▸ **Stated goal**
Copy out every line of the records below, changing nothing.

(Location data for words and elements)
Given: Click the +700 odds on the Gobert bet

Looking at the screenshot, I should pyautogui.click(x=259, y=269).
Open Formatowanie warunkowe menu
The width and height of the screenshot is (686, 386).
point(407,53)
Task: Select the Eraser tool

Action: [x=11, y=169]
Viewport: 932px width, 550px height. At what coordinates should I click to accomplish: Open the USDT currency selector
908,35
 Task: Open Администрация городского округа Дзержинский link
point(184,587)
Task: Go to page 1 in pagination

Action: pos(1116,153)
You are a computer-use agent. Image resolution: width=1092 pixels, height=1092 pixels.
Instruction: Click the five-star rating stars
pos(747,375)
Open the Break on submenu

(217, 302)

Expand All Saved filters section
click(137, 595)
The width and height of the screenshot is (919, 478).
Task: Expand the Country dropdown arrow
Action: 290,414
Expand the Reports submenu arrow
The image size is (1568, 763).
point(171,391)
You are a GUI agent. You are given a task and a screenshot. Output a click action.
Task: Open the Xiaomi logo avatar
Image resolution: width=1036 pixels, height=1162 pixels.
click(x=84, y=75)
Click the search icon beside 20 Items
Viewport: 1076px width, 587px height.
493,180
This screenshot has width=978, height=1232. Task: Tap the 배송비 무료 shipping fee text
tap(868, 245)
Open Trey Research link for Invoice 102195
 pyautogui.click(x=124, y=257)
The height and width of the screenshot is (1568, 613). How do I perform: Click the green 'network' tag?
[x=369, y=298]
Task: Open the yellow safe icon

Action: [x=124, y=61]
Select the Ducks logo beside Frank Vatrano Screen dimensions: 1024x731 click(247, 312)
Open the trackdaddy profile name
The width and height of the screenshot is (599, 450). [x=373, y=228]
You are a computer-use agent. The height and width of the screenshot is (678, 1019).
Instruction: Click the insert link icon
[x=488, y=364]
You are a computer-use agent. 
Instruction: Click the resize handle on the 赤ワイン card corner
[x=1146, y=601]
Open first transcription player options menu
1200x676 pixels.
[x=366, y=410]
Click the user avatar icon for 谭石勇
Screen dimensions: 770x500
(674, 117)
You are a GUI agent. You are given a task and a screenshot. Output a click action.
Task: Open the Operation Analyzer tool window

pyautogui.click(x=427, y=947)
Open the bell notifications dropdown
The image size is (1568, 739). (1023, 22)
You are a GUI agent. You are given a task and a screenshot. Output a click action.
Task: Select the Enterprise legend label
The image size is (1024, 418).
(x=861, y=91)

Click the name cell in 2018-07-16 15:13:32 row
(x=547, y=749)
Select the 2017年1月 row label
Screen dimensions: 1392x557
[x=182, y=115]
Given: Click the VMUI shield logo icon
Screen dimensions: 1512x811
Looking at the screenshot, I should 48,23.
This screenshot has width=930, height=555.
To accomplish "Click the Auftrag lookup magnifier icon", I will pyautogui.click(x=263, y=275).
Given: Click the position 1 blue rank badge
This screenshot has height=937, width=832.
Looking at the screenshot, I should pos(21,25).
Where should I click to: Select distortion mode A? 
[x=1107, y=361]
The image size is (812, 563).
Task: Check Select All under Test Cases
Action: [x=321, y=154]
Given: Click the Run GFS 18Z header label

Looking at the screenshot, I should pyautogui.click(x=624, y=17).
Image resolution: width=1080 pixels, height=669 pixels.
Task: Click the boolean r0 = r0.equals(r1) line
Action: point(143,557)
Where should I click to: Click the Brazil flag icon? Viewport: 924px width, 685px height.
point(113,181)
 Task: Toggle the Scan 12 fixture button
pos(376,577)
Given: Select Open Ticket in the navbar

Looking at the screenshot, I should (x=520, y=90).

▸ **The reply**
Given: Click the +700 odds on the Gobert bet

Looking at the screenshot, I should pyautogui.click(x=259, y=269).
Open Formatowanie warunkowe menu
The width and height of the screenshot is (686, 386).
point(407,53)
Task: Select the Eraser tool

Action: [x=11, y=169]
Viewport: 932px width, 550px height. At what coordinates should I click to accomplish: Open the USDT currency selector
908,35
 Task: Open Администрация городского округа Дзержинский link
point(184,587)
Task: Go to page 1 in pagination

Action: pos(1116,153)
You are a computer-use agent. Image resolution: width=1092 pixels, height=1092 pixels.
Instruction: Click the five-star rating stars
pos(747,375)
Open the Break on submenu

(217, 302)

Expand All Saved filters section
click(137, 595)
The width and height of the screenshot is (919, 478).
Task: Expand the Country dropdown arrow
Action: 290,414
Expand the Reports submenu arrow
The image size is (1568, 763).
point(171,391)
You are a GUI agent. You are given a task and a screenshot. Output a click action.
Task: Open the Xiaomi logo avatar
Image resolution: width=1036 pixels, height=1162 pixels.
click(x=84, y=75)
Click the search icon beside 20 Items
Viewport: 1076px width, 587px height.
493,180
This screenshot has width=978, height=1232. Task: Tap the 배송비 무료 shipping fee text
tap(868, 245)
Open Trey Research link for Invoice 102195
 pyautogui.click(x=124, y=257)
The height and width of the screenshot is (1568, 613). How do I perform: Click the green 'network' tag?
[x=369, y=298]
Task: Open the yellow safe icon

Action: [x=124, y=61]
Select the Ducks logo beside Frank Vatrano Screen dimensions: 1024x731 click(247, 312)
Open the trackdaddy profile name
The width and height of the screenshot is (599, 450). [x=373, y=228]
You are a computer-use agent. The height and width of the screenshot is (678, 1019).
Instruction: Click the insert link icon
[x=488, y=364]
You are a computer-use agent. 
Instruction: Click the resize handle on the 赤ワイン card corner
[x=1146, y=601]
Open first transcription player options menu
1200x676 pixels.
[x=366, y=410]
Click the user avatar icon for 谭石勇
Screen dimensions: 770x500
(674, 117)
You are a GUI agent. You are given a task and a screenshot. Output a click action.
Task: Open the Operation Analyzer tool window

pyautogui.click(x=427, y=947)
Open the bell notifications dropdown
The image size is (1568, 739). (1023, 22)
You are a GUI agent. You are given a task and a screenshot. Output a click action.
Task: Select the Enterprise legend label
The image size is (1024, 418).
(x=861, y=91)

Click the name cell in 2018-07-16 15:13:32 row
(x=547, y=749)
Select the 2017年1月 row label
Screen dimensions: 1392x557
[x=182, y=115]
Given: Click the VMUI shield logo icon
Screen dimensions: 1512x811
Looking at the screenshot, I should 48,23.
This screenshot has width=930, height=555.
To accomplish "Click the Auftrag lookup magnifier icon", I will pyautogui.click(x=263, y=275).
Given: Click the position 1 blue rank badge
This screenshot has height=937, width=832.
Looking at the screenshot, I should pos(21,25).
Where should I click to: Select distortion mode A? 
[x=1107, y=361]
The image size is (812, 563).
Task: Check Select All under Test Cases
Action: [x=321, y=154]
Given: Click the Run GFS 18Z header label

Looking at the screenshot, I should pyautogui.click(x=624, y=17).
Image resolution: width=1080 pixels, height=669 pixels.
Task: Click the boolean r0 = r0.equals(r1) line
Action: point(143,557)
Where should I click to: Click the Brazil flag icon? Viewport: 924px width, 685px height.
point(113,181)
 Task: Toggle the Scan 12 fixture button
pos(376,577)
Given: Select Open Ticket in the navbar

Looking at the screenshot, I should (x=520, y=90).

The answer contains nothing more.